In July, EuroPython 2013 took place in Florence, Italy for the third year in a row. A little background on me: I’m Italian and I’m a Python programmer, so that’s why I’m thrilled to share more about my experience at EuroPython. Python has an amazing community, full of some of the smartest and most inspiring people in the IT industry. After being part of this community for seven years, I can honestly say that Python conferences are all about people. The people make this community great.
One of those inspiring people is Alex Martelli, senior staff engineer at Google and member of the Python Software Foundation. He presented a keynote at EuroPython this year titled “Good Enough” is Good Enough! or, as he said, quoting Richard Gabriel: the New Jersey approach, a.k.a. “Worse is Better” versus the “MIT/Stanford approach, a.k.a. “The Right Thing.” I wasn’t sure what he’d talk about, but the title was intriguing. And one thing I’ve learned from Martelli’s keynotes over the past seven years is that when he speaks, the best thing you can do is listen, learn and take notes. So, that’s exactly what I did.
The keynote examined two different approaches to software releasing. The first one, the “The Right Thing,” recommends striving for perfection (settling for a software release that’s anywhere below “perfect” is a regrettable compromise). The second one, “Worse is Better,” says keep it simple, just good enough, launch early, launch often, get plenty of feedback (this is the “New Jersey approach” because Unix is a good example and it was written in New Jersey).
Martelli explained how Richard Gabriel identified four core values both of these approaches have in common: simplicity, correctness, consistency and completeness. He went onto explain that what really matters is the priority given to these values. Gabriel’s conclusions can be summarized by these two quotes:
The right-thing philosophy is based on letting the experts do their expert
thing all the way to the end before users get their hands on it.
Worse-is-better takes advantage of the natural advantages of incremental
development. Incremental improvement satisfies some humans needs…
He went even further, pointing out how Gabriel’s interpretation is close to what Eric Raymond described in his book, “The Cathedral and the Bazaar”, in which he described two diverging models of software development: the cathedral, where the experts are in charge and the core is all about experts doing their expert things, versus the Bazaar that is crowd-sourced and chaotic, where the crowd is in charge and includes people who are directly involved, but inevitably even people who are just helping out are there, because they need the product of the bazaar to do unrelated jobs.
Obviously, Raymond’s focus was on bugs and he believed a million eyes would make the bug discovery process faster – and that’s exactly the point. In order to have a million people looking at it, you have to release the code. You have to get it into the real world and let people use it. As Martelli said, if you want to only release “Perfection,” if you want the expert doing the expert thing, then you need “Big Design Up Front,” perfect identification of requirements, perfect architecture, perfect design, perfect implementations, etc. And it will take forever! But even more important, real life doesn’t tend to cooperate.

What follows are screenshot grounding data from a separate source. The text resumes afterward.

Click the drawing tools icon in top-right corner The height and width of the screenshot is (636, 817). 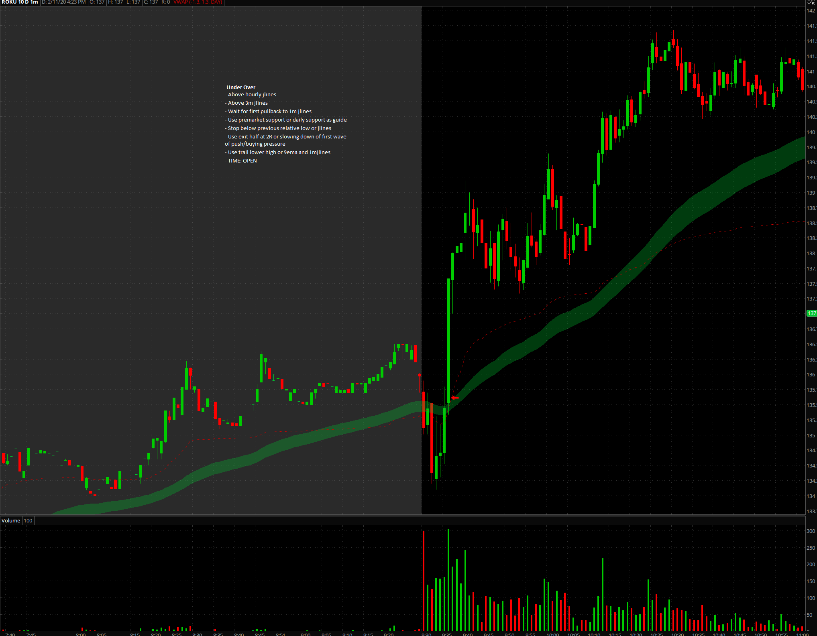click(811, 2)
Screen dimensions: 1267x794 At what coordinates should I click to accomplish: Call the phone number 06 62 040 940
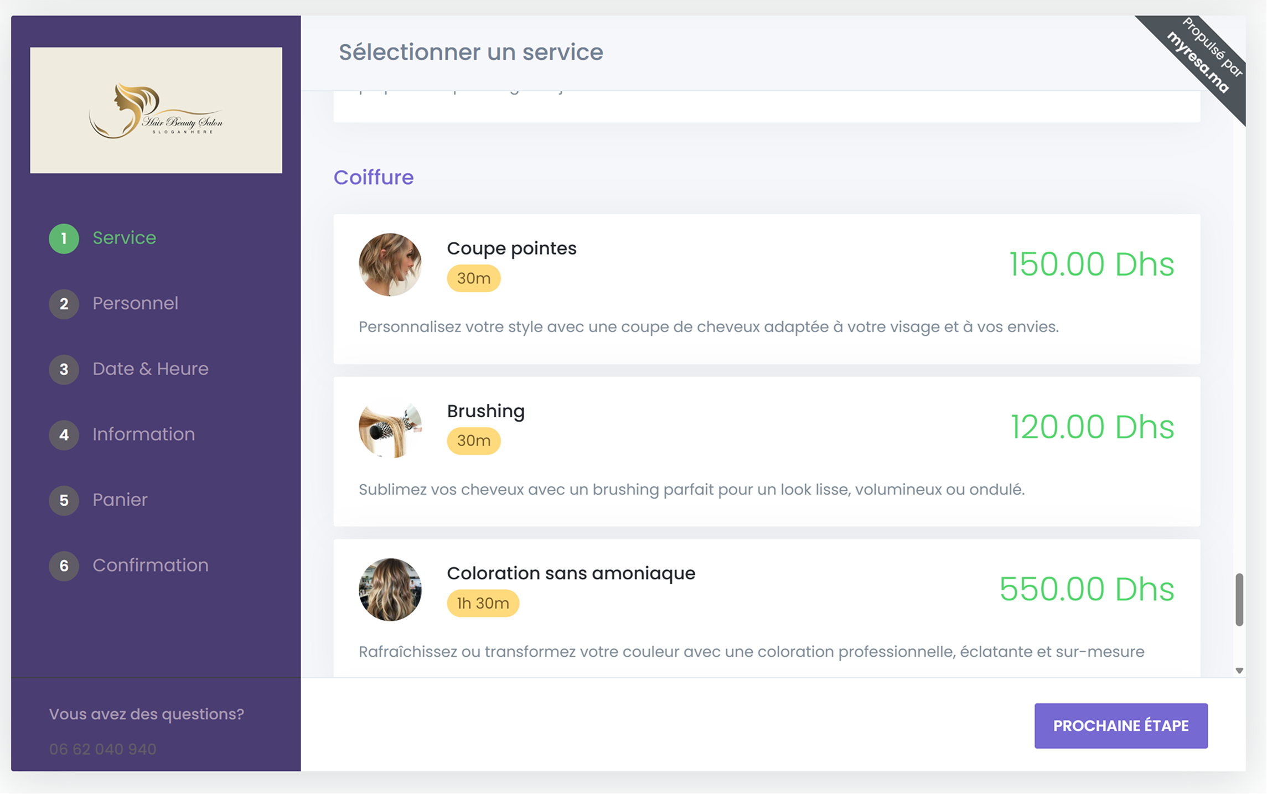(102, 749)
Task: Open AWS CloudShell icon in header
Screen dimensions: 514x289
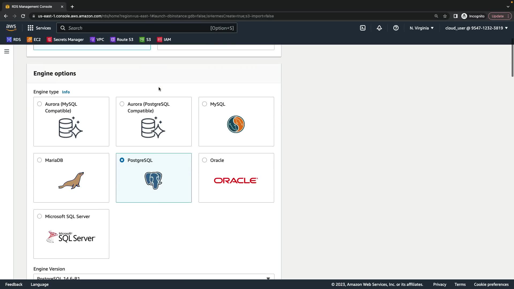Action: coord(363,28)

To quote Martelli again, “Real life doesn’t tend to cooperate.” Requirements change, and so do architecture, design, and implementation. Iterative development is the way to go. Deploy something, fix bugs, improve, use revision control, code reviews, code style, testing (if you aren’t testing,you’re asking for trouble) and last but not least, clearly document what you’ve done.
This doesn’t mean we should lower our expectations. As Martelli pointed out, “our dream must stay big, but the best way to achieve those dreams remains release early, release often.” He continued by showing examples about perfect architectures that never were implemented, released, or that lost the battle against their not-so-perfect rivals, including, Xanadu vs WWW, TCP/IP vs ISO/OSI, MIT ITS vs UNIX.

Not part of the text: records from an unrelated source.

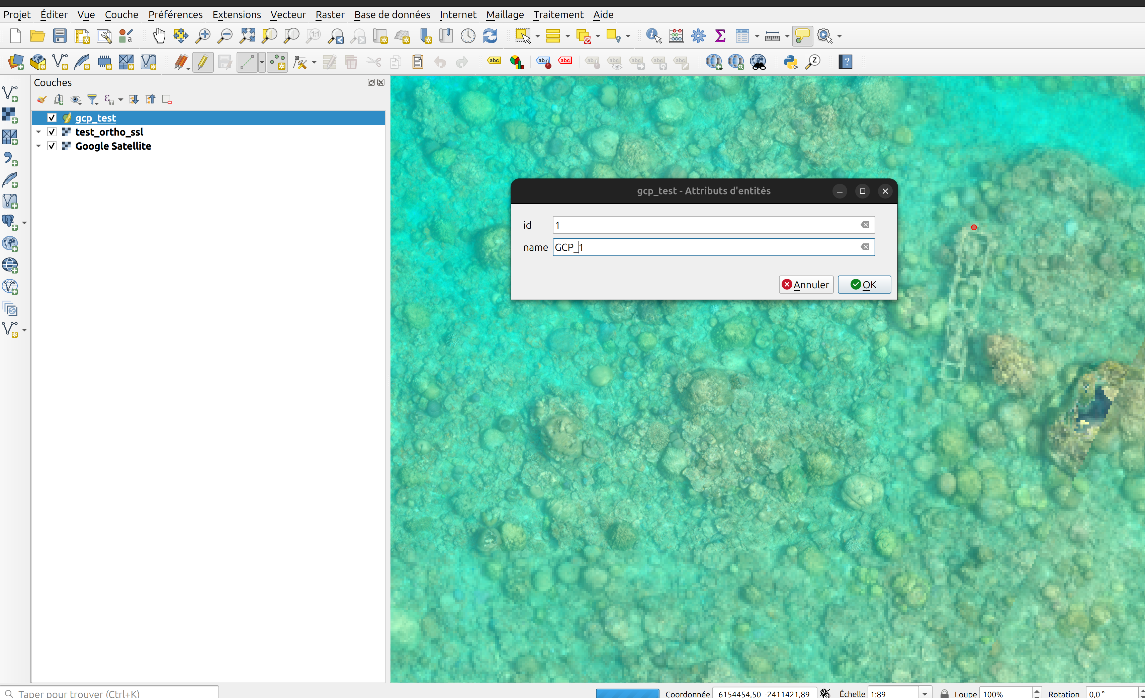
Task: Open the Vecteur menu
Action: tap(288, 14)

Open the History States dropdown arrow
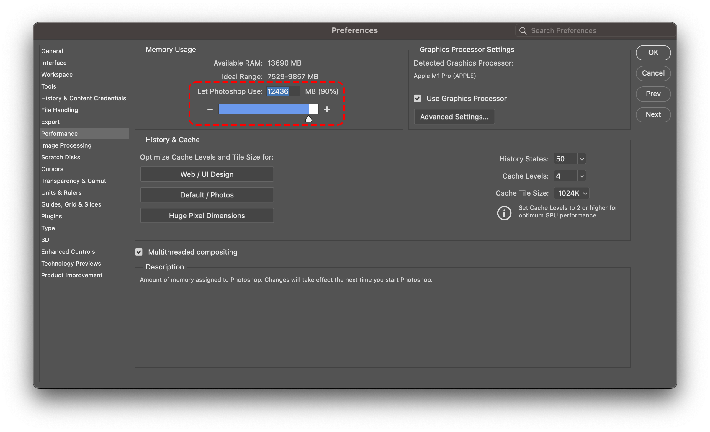click(x=582, y=159)
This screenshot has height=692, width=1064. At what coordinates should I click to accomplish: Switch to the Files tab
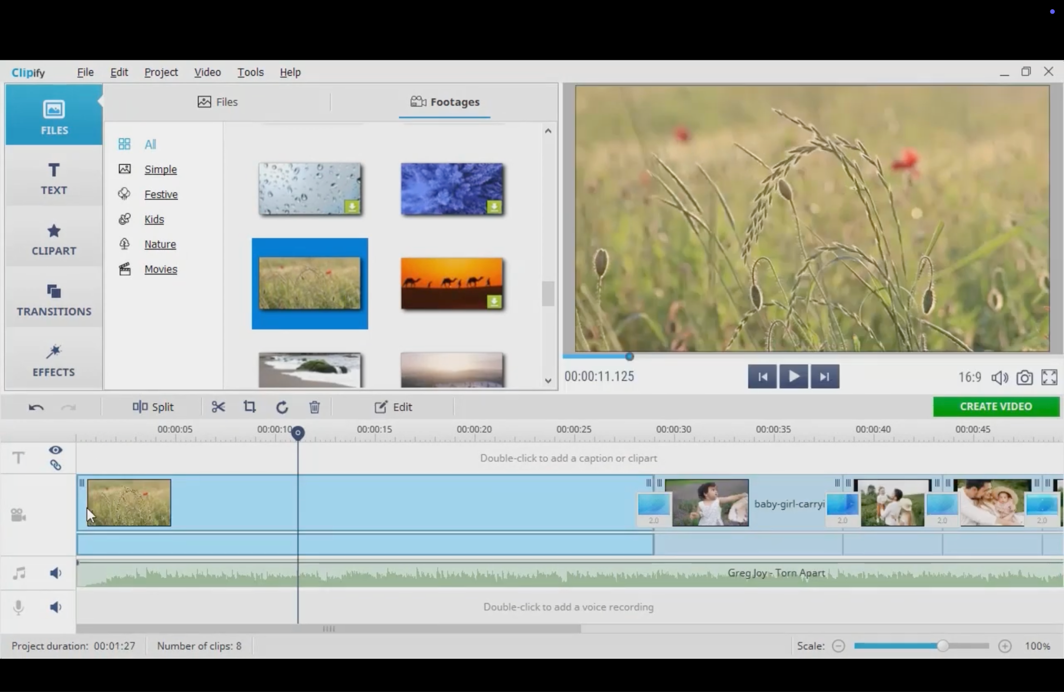click(217, 102)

The video of the keynote is about an hour long, but I really suggest everyone who develops software should take a look at it. Even if you disagree with the conclusions, it’s a great source of information. Keynote recording: http://www.youtube.com/watch?v=gHG9FRSlPxw
My big question after the keynote was, ‘When is “good enough” is good enough?’ When does that moment come, when you’re in the middle of a development process, when you can say, “Hey, it’s time!”Thankfully, the answer to my question was already in Martelli’s keynote,, just waiting to be noticed.

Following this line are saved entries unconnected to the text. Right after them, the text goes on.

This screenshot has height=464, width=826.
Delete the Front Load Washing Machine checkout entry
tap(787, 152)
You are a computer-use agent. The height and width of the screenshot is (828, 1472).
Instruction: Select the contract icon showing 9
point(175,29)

Hint: here’s an excerpt from Eric Ries’, author of “The Lean Startup, article Good enough never is (or is it?). This is his definition of “minimum viable product.”
“The minimum viable product is that version of a new product which allows
a team to collect the maximum amount of validated learning with the least effort.”
There it is!That’s the answer I was looking for. Deploy something that makes someone’s life better, something that solves some real world problem. Do it as soon as it’s in a state that allows you and your team to learn from real user’s interactions, collect real data, and collect real feedback. Learn to deal with the fact that users live in the real word – and that world is imperfect. But the alternative is worse; if you just wait for your software to grow to perfection inside a cathedral, you’ll never release it.
Perfection is a process, not a state.Paraphrasing Eduardo Hughes Galeano, utopia is like trying to get to the horizon you’ll never reach, but it causes us to advance.